Augmenter la participation de la diaspora dans les différentes strates politiques américaines
En septembre dernier, l’administration Biden a créé le conseil présidentiel de l’engagement de la diaspora. Deniece Laurent-Matney en est la présidente. Selon elle, l’impact de la diaspora est rendu de plus en plus visible. « Il est nécessaire d’utiliser la diaspora comme un outil, et comme générateur de recommandations de politiques publiques. Les Africains ont grandement participé à la construction des États-Unis, or les Afro-Américains, Afro-Caribéens, les 1ʳᵉ et 2ᵉ générations veulent se connecter avec le continent. C’est notre rôle en tant que gouvernement de leur donner l’espace pour le faire. »
Elsie Sia Kanza, l’ambassadrice de Tanzanie aux USA insiste. « Ma préoccupation actuelle est de voir comment on peut augmenter la participation de la diaspora dans les différentes strates politiques américaines. Que ce soit dans le gouvernement fédéral, au niveau des États ou des villes. C’est important, car c’est là que les décisions sont faites. Avez-vous vu la représentation indienne dans les différentes strates américaines, c’est phénoménal ! On les voit au Congrès, dans l’administration, au niveau local. Ils se positionnent là où sont les ressources. Nous aussi, on a besoin de plus d’engagement politique des diasporas dans le pays où ils habitent ».

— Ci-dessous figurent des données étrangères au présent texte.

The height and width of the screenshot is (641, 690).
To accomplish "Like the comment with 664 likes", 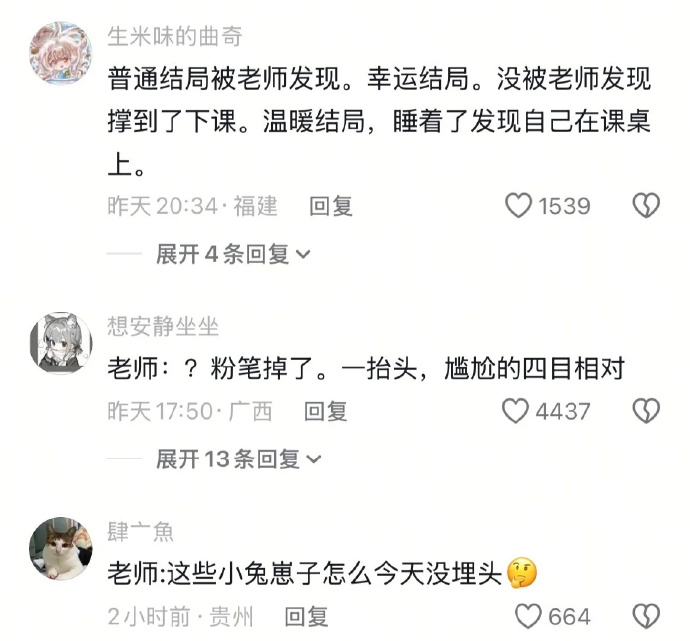I will coord(528,616).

Un dernier exemple, Bozoma Saint John raconte que le président ghanéen lui a demandé de réécrire son discours pour les 400 ans du pays (pour la cérémonie du « Year of Return ») « Le texte était très bon, très politique. Mais en quoi cela attire les investisseurs et les consommateurs ? » Elle a ajouté sa touche marketing, comme si c’était pour une des marques pour lesquelles elle a travaillé. Bilan, « 5 ans plus tard, le Ghana a quasiment plus de touristes que l’on peut en accueillir. Je suis fière de ça ». Preuve que la diaspora peut avoir un énorme impact.